After several years of growth, the number of tourists visiting the Sooke Region dropped this summer amid the uncertainty of new salmon fishing regulations.
Officials in both Sooke and Port Renfrew said the numbers weren’t as “devastating” as first expected when the federal government announced new regulations last spring.
Although official numbers aren’t available yet, the drop in fishing had an obvious effect on restaurants, stores and other businesses, said Karl Ablack, vice-president of the Port Renfrew Chamber of Commerce
“It seemed a lot quieter,” he said.
In Sooke, the story is much the same as Lee Boyko, the executive director of the Sooke Region Museum and the Visitor Information Centre, estimated that after several years of increases in tourist traffic, the numbers this year are down by about four per cent.
“I wouldn’t attribute all of that to the fishing situation, although that didn’t help,” Boyko said.
“We didn’t do the same promotion on the Pacific Marine Circle Route this year, and we have a plan to get a destination fund in place that would help with this kind of promotion.”
The destination fund requires hotels to add a small charge onto every bill to promote tourism. Several other Greater Victoria municipalities already have charges in place.
But Ablack stressed that it’s not all bad news for the region.

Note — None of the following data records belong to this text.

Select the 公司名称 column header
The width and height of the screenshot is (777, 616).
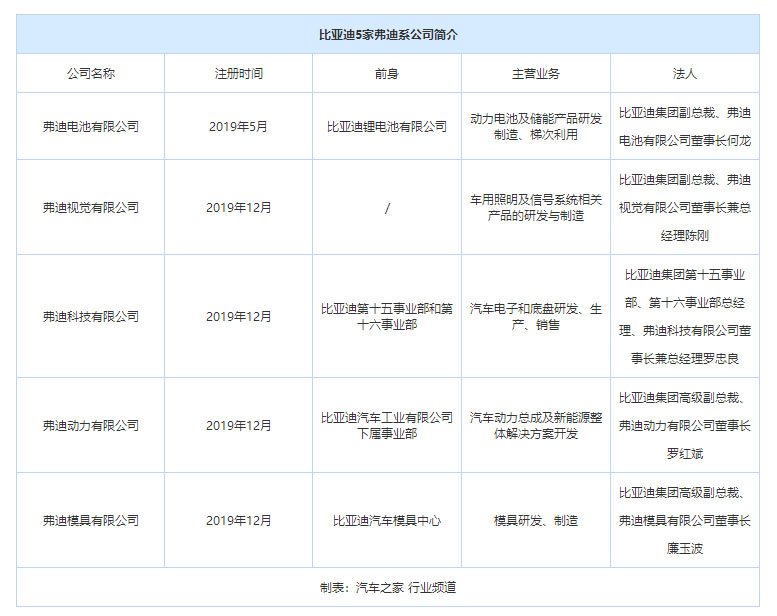tap(90, 74)
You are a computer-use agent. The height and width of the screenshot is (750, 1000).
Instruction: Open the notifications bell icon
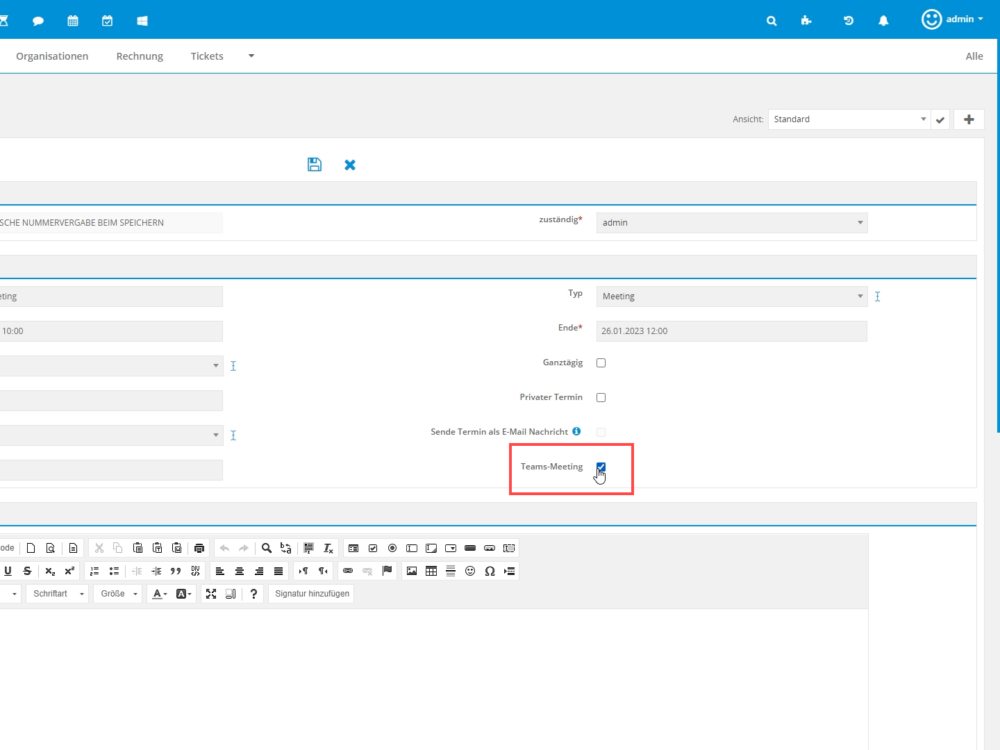[x=883, y=20]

“Port Renfrew is open for business and the increased interest in our old-growth forests and other attractions continue to give the community an optimistic future.”
He added that despite the blows to the salmon fishery early in the season, the fishing in Port Renfrew and up and down the coast is outstanding right now.
“It’s one of the best (salmon) runs that we’ve had. I think that with the move to a marked fishery, we’ll see that the sort of regulation that were imposed this year doesn’t make sense,” Ablack said.
“This is still a great place to visit, and it’s only going to get better.”